1. O princípio da equidade

A equidade, no sentido da nossa abordagem anterior, vem enquadrar-se nas circunstâncias relativas às situações de reconstrução pós-conflitos armados.

Pese embora a análise sobre o conceito de equidade não seja de hoje, e a sua pertinência constituísse motivo de reflexão desde os primórdios jurídicos - desde Aristóteles que se mantém vigente a análise do enquadramento dos limites do conceito e respetiva aplicabilidade prática - a atualidade da questão e resultados práticos derivados desse conceito não contrasta todavia com a sua definição de outrora e atual: a equidade continua a significar “justiça do caso concreto”.

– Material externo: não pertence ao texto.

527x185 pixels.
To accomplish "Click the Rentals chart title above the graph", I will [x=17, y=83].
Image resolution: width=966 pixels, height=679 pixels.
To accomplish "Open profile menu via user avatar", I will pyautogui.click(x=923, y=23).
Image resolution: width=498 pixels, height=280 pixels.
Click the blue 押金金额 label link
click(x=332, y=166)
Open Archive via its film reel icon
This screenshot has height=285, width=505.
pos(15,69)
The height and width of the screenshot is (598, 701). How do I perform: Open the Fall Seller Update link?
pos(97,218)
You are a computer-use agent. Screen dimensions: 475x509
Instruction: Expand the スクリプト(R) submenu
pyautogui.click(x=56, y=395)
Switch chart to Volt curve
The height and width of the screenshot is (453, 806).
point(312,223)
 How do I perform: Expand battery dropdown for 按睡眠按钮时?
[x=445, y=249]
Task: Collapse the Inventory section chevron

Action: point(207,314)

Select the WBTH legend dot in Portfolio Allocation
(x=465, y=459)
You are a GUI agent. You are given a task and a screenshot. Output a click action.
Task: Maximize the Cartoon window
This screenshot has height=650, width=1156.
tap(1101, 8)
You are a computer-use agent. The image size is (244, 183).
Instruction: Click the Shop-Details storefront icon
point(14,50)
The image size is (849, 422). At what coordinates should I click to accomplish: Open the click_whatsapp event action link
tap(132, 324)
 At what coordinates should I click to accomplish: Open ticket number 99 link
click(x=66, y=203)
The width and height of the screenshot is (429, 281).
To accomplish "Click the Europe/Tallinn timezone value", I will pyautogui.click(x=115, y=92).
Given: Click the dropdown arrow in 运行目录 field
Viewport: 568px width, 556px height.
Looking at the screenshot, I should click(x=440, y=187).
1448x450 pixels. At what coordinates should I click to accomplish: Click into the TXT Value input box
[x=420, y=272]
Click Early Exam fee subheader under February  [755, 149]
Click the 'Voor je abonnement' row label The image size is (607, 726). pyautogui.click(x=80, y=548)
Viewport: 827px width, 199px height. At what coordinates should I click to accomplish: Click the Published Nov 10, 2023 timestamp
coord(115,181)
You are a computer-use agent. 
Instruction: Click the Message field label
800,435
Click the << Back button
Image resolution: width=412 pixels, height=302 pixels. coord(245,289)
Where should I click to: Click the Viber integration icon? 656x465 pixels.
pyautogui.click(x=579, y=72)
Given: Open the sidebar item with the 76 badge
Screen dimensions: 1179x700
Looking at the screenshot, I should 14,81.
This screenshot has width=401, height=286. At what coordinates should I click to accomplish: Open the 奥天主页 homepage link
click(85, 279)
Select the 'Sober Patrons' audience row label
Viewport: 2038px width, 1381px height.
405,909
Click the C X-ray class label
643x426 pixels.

A nossa analogia no presente trabalho é tentar associar o conceito de equidade a duas situações tendo por referência o direito em sentido restrito: a resolução de casos à luz da equidade por insuficiência de normas positivadas pelo direito, por um lado, isto é a solução legal prevê essa circunstância; e, por outro lado, recorrer ao conceito para fazer uma análise prática, em circunstâncias específicas de intervenção em zonas de conflito armado. O conceito de equidade visto aqui sob o ponto de vista do resultado da atuação dos agentes humanitários no terreno tipifica um instrumento de equilíbrio possível com as nuances resultantes da especificidade dos conflitos armados, fases e condições de intervenção.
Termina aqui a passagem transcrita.